● **RECORDS PROVIDED**
=====

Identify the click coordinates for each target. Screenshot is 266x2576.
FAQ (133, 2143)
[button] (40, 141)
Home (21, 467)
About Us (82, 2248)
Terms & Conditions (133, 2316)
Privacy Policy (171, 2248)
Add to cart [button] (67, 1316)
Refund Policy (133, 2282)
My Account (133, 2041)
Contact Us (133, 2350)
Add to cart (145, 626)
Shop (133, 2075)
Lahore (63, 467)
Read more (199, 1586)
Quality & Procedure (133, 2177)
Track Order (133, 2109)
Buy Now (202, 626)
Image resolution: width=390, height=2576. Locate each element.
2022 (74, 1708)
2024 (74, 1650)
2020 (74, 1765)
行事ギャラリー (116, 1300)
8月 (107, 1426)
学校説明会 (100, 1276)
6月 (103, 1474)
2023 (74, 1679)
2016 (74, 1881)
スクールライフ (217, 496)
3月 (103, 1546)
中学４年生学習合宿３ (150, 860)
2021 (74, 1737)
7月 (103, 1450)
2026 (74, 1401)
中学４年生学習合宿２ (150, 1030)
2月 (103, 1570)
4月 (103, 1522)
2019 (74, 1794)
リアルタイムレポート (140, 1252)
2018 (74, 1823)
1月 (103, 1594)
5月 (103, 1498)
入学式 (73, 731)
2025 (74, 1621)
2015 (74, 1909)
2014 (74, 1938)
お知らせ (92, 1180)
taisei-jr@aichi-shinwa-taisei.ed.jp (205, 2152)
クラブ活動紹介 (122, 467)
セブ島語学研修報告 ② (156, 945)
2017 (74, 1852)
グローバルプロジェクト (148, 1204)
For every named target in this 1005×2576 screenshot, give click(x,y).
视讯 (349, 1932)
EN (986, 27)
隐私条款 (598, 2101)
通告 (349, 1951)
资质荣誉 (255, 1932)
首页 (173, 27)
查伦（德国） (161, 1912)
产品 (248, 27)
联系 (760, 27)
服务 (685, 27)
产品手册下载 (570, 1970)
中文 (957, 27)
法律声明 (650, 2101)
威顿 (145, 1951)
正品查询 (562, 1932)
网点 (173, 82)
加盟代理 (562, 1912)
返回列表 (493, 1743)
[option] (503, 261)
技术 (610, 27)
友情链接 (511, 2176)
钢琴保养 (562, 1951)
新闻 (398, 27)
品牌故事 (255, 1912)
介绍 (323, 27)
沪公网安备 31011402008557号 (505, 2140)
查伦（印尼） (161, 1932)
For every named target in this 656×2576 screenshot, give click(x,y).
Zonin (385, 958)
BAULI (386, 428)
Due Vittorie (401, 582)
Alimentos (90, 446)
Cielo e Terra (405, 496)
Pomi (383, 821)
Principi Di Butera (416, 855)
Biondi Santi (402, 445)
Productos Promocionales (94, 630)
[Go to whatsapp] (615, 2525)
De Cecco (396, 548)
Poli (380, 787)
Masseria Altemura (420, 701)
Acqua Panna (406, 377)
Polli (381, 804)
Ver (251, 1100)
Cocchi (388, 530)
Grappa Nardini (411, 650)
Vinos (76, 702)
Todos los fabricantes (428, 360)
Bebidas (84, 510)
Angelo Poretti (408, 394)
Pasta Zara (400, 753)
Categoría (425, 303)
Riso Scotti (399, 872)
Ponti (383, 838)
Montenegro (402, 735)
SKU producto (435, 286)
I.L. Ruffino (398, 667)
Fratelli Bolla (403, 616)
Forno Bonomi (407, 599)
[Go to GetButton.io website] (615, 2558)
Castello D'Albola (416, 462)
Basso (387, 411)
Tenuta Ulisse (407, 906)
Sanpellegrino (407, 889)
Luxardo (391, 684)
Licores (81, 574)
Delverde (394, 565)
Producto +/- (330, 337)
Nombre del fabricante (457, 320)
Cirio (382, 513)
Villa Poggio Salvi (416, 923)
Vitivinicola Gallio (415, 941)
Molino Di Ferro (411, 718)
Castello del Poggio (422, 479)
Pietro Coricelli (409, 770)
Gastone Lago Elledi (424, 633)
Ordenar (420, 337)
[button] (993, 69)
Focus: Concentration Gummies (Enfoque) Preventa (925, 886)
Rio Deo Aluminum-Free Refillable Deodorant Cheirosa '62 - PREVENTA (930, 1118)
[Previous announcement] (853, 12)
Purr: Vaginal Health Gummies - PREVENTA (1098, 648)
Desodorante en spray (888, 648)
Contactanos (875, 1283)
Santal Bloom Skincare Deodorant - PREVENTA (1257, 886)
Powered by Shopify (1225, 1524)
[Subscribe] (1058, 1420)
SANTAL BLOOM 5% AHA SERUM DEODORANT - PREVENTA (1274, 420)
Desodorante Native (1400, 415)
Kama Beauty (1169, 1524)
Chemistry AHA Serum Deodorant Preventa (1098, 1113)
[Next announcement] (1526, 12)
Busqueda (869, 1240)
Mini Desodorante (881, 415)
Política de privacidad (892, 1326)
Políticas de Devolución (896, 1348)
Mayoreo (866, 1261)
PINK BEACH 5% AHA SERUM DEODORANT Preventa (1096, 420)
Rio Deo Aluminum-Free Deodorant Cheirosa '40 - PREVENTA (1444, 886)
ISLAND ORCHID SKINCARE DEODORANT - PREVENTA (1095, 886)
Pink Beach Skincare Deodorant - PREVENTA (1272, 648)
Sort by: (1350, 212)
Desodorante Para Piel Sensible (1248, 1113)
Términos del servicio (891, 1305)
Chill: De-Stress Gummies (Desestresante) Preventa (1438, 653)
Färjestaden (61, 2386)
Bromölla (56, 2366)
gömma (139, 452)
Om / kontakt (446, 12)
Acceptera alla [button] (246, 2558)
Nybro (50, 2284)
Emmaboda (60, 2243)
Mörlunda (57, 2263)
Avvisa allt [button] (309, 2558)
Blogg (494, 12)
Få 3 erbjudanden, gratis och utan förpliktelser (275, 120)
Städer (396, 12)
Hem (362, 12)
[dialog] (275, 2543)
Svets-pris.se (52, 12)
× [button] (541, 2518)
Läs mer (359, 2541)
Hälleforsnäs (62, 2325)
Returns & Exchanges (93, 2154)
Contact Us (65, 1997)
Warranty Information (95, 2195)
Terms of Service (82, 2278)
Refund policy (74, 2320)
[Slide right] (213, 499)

=====

● **BRIEF**
Wherever the word "click" appears in a line of the data above, copy that line.

● **RESPONSE AREA**
Identify the click coordinates for each target. Screenshot is 266x2576.
For every named target in this 1005×2576 screenshot, give click(x,y).
For every named target in this 656×2576 screenshot, give click(x,y).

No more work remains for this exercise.